A former clerk to Donald Trump-appointed Supreme Court Justice Brett Kavanaugh during Kavanaugh’s time as a D.C. circuit judge, the extremely conservative Walker has quickly become one of the president’s favorite jurists.

The president initially appointed Walker to the federal bench in June of 2019, where he served less than a year before Trump announced his intent to nominate Walker to serve as Circuit Judge on the United States Court of Appeals for the District of Columbia Circuit, the second-highest ranking court in the nation.

Prior to his confirmation to the district court, Walker was given a “not qualified” rating from the American Bar Association. The ABA said that Walker was too inexperienced to serve on the federal bench.

“You may not agree with my reasons, but my role as a judge is to explain, to teach, and perhaps, at least on occasion, to persuade,” Walker wrote on Saturday.

The judge concluded with an Easter meditation of sorts, capped off by a reference (see the footnote at the end) to A Man for All Seasons, a play that dramatizes the events leading up to Sir (St.) Thomas More’s execution:

The Christians of On Fire, however, owe no one an explanation for why they will gather together this Easter Sunday to celebrate what they believe to be a miracle and a mystery.
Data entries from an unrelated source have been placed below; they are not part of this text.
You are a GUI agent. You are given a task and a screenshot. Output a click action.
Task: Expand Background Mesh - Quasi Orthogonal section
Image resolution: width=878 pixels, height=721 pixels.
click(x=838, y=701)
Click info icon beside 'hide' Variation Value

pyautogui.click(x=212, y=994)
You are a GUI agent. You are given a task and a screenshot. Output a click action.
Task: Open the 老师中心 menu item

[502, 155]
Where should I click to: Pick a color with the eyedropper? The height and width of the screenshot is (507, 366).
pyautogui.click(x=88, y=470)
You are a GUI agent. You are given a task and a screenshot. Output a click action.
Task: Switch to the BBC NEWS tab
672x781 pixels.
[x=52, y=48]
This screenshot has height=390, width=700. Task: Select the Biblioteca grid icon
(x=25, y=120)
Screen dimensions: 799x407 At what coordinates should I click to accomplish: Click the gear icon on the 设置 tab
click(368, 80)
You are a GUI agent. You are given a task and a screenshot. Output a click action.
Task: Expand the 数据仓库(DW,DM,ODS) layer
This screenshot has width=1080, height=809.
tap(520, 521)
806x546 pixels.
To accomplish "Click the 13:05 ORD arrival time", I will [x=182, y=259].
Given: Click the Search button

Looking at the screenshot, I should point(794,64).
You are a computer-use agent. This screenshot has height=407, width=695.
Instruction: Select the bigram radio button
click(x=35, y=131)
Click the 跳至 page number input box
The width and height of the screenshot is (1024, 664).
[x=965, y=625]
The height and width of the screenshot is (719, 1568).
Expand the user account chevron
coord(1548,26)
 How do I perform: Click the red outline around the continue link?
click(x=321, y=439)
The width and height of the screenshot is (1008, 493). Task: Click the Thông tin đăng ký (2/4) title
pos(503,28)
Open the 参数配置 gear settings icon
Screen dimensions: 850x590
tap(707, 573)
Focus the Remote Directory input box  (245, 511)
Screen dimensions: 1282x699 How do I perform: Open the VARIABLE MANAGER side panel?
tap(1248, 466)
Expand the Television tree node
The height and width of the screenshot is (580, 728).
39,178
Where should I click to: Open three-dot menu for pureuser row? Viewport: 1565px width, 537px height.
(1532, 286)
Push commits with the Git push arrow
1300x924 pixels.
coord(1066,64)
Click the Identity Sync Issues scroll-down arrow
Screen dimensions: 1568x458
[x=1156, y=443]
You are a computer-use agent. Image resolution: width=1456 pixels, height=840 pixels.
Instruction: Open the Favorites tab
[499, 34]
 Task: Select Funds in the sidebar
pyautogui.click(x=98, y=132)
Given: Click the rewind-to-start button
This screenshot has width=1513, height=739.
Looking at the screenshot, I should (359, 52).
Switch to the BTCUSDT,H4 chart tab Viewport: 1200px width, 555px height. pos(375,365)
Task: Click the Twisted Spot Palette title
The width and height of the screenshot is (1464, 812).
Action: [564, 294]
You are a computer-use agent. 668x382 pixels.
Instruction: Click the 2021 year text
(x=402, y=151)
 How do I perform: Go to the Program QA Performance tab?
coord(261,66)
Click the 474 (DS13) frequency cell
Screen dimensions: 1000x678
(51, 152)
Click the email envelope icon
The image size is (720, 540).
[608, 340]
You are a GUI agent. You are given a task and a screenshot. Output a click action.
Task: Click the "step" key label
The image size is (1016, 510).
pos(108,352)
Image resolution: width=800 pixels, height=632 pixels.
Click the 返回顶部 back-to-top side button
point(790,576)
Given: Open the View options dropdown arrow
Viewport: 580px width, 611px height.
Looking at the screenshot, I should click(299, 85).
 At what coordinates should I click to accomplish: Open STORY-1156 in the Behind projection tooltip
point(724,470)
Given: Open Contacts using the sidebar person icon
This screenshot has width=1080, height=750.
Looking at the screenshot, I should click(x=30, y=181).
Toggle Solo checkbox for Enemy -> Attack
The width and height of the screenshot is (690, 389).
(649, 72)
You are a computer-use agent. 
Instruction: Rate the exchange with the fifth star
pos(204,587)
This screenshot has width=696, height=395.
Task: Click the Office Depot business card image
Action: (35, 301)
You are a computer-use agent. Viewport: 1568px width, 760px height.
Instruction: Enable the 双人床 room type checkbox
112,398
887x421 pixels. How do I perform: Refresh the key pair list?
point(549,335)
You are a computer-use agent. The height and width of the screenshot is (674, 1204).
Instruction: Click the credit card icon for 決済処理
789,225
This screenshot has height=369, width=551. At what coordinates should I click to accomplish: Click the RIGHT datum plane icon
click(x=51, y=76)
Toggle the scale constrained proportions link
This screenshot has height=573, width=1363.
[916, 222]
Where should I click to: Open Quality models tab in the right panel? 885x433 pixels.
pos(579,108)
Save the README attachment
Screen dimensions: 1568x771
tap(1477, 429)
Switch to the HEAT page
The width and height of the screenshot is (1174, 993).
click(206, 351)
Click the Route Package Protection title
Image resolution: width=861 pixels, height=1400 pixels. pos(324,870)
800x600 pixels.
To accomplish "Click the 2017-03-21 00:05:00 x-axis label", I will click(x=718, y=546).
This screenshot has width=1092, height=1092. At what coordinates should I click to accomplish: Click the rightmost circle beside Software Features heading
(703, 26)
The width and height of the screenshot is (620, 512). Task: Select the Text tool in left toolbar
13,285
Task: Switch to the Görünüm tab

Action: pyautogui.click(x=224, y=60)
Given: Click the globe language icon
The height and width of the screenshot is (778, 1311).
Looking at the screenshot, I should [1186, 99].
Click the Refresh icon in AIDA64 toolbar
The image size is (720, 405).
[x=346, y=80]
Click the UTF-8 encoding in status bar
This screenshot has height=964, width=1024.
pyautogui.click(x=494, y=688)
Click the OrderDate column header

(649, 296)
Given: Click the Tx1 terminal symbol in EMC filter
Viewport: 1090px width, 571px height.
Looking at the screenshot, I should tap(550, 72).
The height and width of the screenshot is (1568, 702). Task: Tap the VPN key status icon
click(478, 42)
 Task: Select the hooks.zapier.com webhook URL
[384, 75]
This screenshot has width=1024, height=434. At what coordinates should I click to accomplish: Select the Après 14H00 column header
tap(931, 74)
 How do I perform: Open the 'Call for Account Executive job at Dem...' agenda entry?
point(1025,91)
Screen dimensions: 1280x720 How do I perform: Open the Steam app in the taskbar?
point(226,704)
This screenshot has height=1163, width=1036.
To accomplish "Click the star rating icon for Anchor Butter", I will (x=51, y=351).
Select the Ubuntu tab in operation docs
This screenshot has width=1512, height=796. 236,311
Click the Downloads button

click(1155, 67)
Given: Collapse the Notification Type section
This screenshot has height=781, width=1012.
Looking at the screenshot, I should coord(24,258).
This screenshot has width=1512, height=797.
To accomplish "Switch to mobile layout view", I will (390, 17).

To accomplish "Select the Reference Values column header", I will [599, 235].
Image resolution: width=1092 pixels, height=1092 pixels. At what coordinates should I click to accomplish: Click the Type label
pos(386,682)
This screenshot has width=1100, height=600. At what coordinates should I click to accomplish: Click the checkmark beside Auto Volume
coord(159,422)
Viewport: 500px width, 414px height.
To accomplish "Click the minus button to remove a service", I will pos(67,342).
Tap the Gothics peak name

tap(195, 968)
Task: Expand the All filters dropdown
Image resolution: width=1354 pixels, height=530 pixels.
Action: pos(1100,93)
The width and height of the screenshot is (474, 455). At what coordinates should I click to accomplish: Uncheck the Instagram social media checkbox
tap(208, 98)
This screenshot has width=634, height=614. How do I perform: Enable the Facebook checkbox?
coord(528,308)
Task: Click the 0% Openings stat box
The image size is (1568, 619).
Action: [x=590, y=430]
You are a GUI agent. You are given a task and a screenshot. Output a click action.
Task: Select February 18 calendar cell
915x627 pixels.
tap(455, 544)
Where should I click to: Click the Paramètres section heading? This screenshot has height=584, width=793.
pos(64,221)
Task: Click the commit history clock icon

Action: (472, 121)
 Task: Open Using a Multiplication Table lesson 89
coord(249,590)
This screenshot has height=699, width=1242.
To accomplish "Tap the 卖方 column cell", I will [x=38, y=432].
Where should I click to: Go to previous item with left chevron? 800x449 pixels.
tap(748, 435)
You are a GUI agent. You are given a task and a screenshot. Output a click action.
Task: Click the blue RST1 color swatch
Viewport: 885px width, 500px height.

True, they can attempt to explain it. True, they can try to teach. But to the nonbeliever, the Passion of Jesus – the betrayals, the torture, the state-sponsored murder of God’s only Son, and the empty tomb on the third day – makes no sense at all. And even to the believer, or at least to some of them, it can be incomprehensible as well.

But for the men and women of On Fire, Christ’s sacrifice isn’t about the logic of this world. Nor is their Easter Sunday celebration. The reason they will be there for each other and their Lord is the reason they believe He was and is there for us. For them, for all believers, “it isn’t a matter of reason; finally, it’s a matter of love.”

More’s execution famously happened after he refused to take the Oath of Supremacy, which would have recognized King Henry VIII as the head of the Church in England. It’s not hard to see why an opinion defending religious liberty would have referenced this.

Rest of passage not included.